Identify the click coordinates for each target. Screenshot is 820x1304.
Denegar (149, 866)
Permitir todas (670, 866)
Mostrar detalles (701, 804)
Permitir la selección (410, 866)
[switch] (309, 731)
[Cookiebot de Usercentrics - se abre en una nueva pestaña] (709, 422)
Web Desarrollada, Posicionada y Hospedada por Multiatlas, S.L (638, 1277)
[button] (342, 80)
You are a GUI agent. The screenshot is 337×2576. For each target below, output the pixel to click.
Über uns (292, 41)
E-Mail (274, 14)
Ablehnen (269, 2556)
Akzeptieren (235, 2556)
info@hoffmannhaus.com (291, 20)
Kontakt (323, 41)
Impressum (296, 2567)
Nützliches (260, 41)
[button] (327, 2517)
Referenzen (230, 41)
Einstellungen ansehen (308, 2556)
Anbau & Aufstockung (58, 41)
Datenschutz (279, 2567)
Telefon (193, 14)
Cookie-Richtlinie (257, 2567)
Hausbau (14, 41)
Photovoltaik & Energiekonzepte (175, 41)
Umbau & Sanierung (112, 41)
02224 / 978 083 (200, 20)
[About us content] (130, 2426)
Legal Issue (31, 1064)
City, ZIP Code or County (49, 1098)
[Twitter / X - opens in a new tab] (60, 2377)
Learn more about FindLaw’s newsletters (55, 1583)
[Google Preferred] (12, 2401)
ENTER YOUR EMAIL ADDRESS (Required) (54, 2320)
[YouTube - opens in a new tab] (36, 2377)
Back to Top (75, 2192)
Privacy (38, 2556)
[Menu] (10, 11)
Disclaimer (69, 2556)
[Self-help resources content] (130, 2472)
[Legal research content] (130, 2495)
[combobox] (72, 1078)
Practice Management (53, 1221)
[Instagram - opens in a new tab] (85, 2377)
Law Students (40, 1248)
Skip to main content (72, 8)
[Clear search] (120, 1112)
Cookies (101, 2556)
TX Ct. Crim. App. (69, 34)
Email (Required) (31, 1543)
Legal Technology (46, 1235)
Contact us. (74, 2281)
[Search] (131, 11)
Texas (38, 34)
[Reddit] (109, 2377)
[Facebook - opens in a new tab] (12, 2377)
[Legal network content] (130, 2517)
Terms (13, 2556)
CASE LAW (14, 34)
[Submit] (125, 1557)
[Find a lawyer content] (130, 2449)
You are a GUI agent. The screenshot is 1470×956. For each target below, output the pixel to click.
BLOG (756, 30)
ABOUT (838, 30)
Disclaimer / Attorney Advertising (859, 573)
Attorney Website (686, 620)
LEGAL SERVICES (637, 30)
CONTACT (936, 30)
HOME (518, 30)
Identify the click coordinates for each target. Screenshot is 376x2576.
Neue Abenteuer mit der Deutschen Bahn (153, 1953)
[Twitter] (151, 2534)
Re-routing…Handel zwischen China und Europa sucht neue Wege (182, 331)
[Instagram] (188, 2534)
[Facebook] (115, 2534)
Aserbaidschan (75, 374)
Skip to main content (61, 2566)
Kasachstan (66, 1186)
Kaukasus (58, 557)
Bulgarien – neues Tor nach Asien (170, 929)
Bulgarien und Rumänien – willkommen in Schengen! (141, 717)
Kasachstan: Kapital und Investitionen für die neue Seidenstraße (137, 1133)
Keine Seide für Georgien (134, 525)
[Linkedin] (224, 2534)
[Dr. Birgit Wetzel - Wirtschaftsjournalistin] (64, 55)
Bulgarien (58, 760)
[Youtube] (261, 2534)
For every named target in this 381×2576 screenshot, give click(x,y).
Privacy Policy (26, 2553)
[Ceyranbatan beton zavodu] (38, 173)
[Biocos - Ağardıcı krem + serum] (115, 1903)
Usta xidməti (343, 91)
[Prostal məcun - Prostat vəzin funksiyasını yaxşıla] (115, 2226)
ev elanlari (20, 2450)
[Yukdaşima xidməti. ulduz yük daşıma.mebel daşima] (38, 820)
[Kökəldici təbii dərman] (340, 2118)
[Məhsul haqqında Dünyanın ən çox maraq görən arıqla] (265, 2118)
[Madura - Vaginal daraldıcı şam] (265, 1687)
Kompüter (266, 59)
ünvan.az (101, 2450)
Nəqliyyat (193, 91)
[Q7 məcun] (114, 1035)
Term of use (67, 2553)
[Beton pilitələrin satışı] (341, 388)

++++

** Your objective **
Where the listing above reaches the line that contains "[Find a lawyer content] (130, 2449)", start retyping, and finish with the line that contains "Screenshot is 376x2576."; reproduce those lines exactly and no others.

** Expected answer **
[Find a lawyer content] (130, 2449)
You are a GUI agent. The screenshot is 1470×956. For each target below, output the pixel to click.
BLOG (756, 30)
ABOUT (838, 30)
Disclaimer / Attorney Advertising (859, 573)
Attorney Website (686, 620)
LEGAL SERVICES (637, 30)
CONTACT (936, 30)
HOME (518, 30)
Identify the click coordinates for each target. Screenshot is 376x2576.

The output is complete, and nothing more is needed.